I will pee on you.
Maybe not you, specifically – unless you’re a leather chair or a couch or a newly painted wall, or a dehumidifier, or an oven door, or a roommate’s truck, or the other leather chair, or the 3rd leather chair in the house, or the upstairs, or the basement. If you’re one of those things, I’ve already peed on you to claim you as my own.
If only he paid more attention to me. If only he cleaned out my litter box just one day earlier. If only that really stupid looking no-tailed cat hadn’t moved 2 doors down a month ago…maybe things would be different.
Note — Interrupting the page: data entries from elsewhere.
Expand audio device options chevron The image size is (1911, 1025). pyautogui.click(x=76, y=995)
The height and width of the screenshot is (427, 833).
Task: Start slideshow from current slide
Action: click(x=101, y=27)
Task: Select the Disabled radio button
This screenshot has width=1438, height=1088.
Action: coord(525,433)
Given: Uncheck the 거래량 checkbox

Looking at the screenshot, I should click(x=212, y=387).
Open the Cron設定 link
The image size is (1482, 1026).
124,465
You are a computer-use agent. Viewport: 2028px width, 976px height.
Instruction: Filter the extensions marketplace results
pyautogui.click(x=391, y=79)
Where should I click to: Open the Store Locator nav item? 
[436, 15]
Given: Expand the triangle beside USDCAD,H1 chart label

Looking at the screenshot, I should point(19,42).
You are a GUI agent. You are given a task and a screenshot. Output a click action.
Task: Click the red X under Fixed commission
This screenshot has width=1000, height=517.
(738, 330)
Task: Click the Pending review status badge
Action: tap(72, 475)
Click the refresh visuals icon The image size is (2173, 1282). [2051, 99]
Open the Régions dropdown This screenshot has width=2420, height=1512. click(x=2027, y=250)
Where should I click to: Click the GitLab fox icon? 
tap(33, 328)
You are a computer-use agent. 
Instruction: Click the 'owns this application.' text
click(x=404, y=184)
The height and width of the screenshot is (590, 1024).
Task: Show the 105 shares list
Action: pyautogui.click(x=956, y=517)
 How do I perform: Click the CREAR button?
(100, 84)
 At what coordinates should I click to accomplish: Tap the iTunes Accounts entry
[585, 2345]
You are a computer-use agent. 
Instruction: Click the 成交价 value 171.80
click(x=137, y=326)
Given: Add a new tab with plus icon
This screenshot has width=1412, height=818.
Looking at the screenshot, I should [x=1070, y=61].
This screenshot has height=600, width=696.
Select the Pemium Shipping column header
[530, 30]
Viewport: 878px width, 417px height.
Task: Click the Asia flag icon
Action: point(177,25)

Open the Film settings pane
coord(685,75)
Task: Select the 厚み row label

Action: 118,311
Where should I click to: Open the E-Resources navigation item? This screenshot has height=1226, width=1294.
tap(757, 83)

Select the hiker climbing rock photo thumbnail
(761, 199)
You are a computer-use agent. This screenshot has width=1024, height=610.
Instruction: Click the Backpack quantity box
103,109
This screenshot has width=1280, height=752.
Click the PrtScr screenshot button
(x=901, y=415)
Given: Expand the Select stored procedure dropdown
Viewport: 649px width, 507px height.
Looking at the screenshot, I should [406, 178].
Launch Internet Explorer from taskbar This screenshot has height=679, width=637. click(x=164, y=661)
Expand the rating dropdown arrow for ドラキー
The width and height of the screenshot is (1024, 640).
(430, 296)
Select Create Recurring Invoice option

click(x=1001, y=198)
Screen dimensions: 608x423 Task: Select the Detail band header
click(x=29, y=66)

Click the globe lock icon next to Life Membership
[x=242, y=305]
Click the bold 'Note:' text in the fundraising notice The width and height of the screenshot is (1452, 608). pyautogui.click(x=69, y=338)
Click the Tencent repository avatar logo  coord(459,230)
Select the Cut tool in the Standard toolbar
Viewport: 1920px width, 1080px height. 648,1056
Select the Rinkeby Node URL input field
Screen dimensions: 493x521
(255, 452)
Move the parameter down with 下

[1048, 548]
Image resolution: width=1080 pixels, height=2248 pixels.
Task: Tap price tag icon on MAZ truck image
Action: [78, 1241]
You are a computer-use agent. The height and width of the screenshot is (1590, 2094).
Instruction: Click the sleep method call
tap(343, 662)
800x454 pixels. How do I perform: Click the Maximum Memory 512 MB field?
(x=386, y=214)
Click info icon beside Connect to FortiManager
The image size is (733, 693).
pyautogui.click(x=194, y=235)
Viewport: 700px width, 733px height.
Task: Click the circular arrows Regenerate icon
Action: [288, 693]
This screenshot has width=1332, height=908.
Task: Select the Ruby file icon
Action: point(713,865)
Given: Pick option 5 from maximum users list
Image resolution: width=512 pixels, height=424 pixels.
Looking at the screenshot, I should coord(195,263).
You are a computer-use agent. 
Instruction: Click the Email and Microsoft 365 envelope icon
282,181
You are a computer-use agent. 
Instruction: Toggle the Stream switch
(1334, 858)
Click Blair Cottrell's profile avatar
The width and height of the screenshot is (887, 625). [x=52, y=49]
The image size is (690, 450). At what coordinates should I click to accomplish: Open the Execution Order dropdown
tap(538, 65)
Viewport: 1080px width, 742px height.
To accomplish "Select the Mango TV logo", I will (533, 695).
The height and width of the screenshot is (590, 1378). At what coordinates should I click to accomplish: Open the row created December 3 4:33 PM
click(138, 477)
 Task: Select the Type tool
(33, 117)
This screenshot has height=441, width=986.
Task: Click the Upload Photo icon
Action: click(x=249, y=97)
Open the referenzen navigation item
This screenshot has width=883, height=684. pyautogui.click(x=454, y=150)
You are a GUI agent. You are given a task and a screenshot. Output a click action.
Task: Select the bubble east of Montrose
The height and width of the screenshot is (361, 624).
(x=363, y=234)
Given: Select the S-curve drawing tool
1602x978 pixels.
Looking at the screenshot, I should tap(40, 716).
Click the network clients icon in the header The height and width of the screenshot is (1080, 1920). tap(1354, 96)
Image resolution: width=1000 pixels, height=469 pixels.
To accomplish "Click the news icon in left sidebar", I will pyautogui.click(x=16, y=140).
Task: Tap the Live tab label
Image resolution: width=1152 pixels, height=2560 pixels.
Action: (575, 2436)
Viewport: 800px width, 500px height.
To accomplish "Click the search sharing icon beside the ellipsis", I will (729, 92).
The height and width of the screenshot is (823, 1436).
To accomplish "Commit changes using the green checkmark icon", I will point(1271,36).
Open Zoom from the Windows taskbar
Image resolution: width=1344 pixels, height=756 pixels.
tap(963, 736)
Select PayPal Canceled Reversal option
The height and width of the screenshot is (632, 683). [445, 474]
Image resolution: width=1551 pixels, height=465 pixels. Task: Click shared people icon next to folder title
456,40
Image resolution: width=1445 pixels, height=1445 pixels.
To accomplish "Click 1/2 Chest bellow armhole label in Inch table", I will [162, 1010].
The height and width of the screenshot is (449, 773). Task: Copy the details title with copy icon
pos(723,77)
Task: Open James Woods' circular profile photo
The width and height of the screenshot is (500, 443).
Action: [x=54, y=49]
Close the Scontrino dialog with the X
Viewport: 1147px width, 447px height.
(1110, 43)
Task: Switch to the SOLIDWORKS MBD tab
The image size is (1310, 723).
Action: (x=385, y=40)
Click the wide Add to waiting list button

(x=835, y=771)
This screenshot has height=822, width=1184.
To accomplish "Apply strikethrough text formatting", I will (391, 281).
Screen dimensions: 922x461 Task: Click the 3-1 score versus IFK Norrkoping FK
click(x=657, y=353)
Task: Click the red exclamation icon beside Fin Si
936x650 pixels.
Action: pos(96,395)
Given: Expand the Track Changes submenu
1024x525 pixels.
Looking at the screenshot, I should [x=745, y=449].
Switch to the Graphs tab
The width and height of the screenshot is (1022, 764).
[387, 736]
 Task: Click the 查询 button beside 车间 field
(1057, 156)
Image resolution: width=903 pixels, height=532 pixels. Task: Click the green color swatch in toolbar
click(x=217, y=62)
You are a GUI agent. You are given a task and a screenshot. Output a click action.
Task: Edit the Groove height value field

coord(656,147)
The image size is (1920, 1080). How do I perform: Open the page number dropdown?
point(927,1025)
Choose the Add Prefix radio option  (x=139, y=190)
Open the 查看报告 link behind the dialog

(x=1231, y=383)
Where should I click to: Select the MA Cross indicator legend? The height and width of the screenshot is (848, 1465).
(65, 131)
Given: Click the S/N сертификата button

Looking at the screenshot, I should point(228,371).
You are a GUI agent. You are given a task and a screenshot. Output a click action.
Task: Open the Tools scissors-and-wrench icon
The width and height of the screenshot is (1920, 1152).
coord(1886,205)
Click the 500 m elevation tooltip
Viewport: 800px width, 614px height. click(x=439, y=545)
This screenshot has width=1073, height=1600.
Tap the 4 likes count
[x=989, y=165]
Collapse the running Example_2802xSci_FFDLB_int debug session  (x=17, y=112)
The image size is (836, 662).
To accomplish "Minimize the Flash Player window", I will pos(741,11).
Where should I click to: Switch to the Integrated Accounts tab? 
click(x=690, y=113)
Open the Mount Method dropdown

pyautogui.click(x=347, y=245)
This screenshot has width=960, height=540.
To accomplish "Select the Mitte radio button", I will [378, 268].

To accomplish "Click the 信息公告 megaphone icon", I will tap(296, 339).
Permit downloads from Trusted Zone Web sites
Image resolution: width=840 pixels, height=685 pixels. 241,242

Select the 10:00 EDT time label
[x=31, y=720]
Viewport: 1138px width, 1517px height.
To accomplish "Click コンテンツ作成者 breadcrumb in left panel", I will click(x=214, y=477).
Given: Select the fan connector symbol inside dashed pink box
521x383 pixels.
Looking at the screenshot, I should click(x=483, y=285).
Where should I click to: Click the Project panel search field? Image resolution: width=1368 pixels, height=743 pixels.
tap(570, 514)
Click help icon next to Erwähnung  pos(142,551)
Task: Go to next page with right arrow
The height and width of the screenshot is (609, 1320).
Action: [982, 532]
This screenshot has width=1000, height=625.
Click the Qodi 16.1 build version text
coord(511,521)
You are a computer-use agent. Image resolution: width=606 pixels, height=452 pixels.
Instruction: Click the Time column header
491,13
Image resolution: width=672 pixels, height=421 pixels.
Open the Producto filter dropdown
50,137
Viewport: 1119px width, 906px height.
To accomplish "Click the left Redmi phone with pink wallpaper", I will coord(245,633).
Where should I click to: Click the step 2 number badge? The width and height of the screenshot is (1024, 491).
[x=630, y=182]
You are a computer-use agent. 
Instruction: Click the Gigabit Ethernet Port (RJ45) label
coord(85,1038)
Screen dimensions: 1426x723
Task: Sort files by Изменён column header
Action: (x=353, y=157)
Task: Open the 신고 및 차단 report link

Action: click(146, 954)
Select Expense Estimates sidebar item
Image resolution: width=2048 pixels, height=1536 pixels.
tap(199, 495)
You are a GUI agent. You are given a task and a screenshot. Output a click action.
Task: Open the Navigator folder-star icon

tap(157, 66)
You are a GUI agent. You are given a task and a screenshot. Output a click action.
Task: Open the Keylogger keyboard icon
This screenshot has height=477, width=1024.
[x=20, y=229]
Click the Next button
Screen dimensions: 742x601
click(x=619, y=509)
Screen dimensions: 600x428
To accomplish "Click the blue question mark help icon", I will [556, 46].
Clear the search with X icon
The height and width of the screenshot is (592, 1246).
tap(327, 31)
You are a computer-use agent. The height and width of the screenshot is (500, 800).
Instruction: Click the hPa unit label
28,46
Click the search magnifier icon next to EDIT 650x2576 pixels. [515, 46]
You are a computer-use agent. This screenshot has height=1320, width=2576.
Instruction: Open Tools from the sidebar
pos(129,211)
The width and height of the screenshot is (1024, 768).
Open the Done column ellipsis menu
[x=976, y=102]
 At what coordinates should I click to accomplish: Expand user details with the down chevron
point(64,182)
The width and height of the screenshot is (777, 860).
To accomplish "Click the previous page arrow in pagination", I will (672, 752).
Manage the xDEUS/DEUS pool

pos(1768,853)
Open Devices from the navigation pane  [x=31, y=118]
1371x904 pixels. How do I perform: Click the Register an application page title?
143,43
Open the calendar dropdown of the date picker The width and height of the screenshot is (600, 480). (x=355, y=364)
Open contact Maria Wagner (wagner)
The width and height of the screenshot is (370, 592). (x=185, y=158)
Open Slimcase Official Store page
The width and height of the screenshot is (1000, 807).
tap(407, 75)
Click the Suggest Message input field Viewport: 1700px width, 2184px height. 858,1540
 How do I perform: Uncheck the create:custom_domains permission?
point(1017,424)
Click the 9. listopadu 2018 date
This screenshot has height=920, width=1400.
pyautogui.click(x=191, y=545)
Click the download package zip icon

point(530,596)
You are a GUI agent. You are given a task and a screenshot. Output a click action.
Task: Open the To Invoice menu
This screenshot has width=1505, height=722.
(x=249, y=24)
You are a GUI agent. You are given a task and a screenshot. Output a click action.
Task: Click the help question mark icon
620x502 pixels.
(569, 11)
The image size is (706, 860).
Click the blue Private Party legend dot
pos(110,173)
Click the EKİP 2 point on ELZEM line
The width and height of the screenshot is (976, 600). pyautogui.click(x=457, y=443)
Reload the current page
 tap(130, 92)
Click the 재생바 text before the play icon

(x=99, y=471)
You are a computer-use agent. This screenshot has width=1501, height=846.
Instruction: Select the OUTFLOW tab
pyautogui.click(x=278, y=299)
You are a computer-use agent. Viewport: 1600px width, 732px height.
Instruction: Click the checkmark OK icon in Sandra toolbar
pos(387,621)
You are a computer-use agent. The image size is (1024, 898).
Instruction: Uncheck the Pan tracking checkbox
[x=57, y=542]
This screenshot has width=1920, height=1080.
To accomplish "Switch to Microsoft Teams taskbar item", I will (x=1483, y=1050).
Remember when you were a kid? Your whiny little sister wanted you to share your candy. Maybe you had a bully of an older brother who just wouldn’t leave you alone. Quite possibly, your dad used a biblical justification like “temple tax” to take something off the top before you got what was rightfully yours. Your blood boiled. You felt the tremors in your bones. Your skin became ever so tight around your nervously twitching muscles. Suddenly, a foolproof solution!
You’re a humanoid, I’m just a cat. I don’t think through the consequences of my actions quite as articulately. My tongue is made of sandpaper, and I use it to clean my butt after I poop. Also, nobody can tell if I’ve licked something, so I must find other ways. Commence operation PEE-ON-EVERYTHING.
Operation POE is going quite well. If only my cat-testes hadn’t been lasered off in a cruel act of domination, they would certainly smell my presence. Still, my mark remains long after I have vacated the area. I HAVE LICKED THE CANDY. The leather chairs, the newly painted wall, the roommate’s truck, and the cat down the street’s bushes. I got it all. It was years before I discovered their weakness, but I will exploit this super power until I am forced to find yet another way.
The world is my oyster. I plan to piss on it. I hear the French love oysters.